Reproduce the records below word for word, from their first line through the line that contains "[1012, 347]", including that line.

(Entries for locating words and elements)

%%

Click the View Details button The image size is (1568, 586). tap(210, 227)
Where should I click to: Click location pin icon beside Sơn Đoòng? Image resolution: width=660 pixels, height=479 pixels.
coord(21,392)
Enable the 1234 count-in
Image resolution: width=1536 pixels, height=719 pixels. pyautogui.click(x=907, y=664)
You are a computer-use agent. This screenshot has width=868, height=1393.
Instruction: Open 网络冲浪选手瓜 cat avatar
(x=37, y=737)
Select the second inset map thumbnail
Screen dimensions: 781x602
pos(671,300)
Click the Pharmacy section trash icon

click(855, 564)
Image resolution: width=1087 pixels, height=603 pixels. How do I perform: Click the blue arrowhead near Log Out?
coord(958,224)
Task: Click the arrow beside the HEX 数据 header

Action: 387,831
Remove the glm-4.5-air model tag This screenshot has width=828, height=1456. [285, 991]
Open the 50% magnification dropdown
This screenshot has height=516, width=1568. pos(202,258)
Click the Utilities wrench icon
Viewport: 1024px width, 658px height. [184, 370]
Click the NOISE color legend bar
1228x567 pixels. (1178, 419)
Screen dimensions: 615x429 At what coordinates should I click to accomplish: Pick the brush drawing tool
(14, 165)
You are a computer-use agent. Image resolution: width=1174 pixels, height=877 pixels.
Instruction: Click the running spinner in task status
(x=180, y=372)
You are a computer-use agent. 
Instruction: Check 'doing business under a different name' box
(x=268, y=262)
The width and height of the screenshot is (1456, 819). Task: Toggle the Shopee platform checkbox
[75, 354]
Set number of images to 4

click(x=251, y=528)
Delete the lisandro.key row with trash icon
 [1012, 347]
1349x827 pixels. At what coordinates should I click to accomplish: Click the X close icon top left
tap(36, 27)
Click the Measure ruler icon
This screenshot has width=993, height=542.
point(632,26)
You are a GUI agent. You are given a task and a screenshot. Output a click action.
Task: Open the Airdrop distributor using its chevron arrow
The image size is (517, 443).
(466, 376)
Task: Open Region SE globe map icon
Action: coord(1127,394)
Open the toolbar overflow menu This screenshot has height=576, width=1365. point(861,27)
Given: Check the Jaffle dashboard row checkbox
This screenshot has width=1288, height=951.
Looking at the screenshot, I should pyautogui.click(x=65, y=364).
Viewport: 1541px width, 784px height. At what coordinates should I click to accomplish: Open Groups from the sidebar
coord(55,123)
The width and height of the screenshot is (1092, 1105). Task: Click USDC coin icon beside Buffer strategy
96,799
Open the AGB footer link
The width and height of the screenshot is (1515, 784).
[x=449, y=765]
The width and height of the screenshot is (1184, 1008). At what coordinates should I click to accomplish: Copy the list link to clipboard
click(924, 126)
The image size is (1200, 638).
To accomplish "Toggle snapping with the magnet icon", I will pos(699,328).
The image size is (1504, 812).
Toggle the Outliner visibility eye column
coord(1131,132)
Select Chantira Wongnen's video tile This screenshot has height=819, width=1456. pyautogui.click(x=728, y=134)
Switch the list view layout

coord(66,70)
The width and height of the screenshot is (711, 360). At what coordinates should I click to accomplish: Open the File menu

%%

• Output of the task:
Click the View Details button The image size is (1568, 586). tap(210, 227)
Where should I click to: Click location pin icon beside Sơn Đoòng? Image resolution: width=660 pixels, height=479 pixels.
coord(21,392)
Enable the 1234 count-in
Image resolution: width=1536 pixels, height=719 pixels. pyautogui.click(x=907, y=664)
You are a computer-use agent. This screenshot has width=868, height=1393.
Instruction: Open 网络冲浪选手瓜 cat avatar
(x=37, y=737)
Select the second inset map thumbnail
Screen dimensions: 781x602
pos(671,300)
Click the Pharmacy section trash icon

click(855, 564)
Image resolution: width=1087 pixels, height=603 pixels. How do I perform: Click the blue arrowhead near Log Out?
coord(958,224)
Task: Click the arrow beside the HEX 数据 header

Action: 387,831
Remove the glm-4.5-air model tag This screenshot has width=828, height=1456. [285, 991]
Open the 50% magnification dropdown
This screenshot has height=516, width=1568. pos(202,258)
Click the Utilities wrench icon
Viewport: 1024px width, 658px height. [184, 370]
Click the NOISE color legend bar
1228x567 pixels. (1178, 419)
Screen dimensions: 615x429 At what coordinates should I click to accomplish: Pick the brush drawing tool
(14, 165)
You are a computer-use agent. Image resolution: width=1174 pixels, height=877 pixels.
Instruction: Click the running spinner in task status
(x=180, y=372)
You are a computer-use agent. 
Instruction: Check 'doing business under a different name' box
(x=268, y=262)
The width and height of the screenshot is (1456, 819). Task: Toggle the Shopee platform checkbox
[75, 354]
Set number of images to 4

click(x=251, y=528)
Delete the lisandro.key row with trash icon
 [1012, 347]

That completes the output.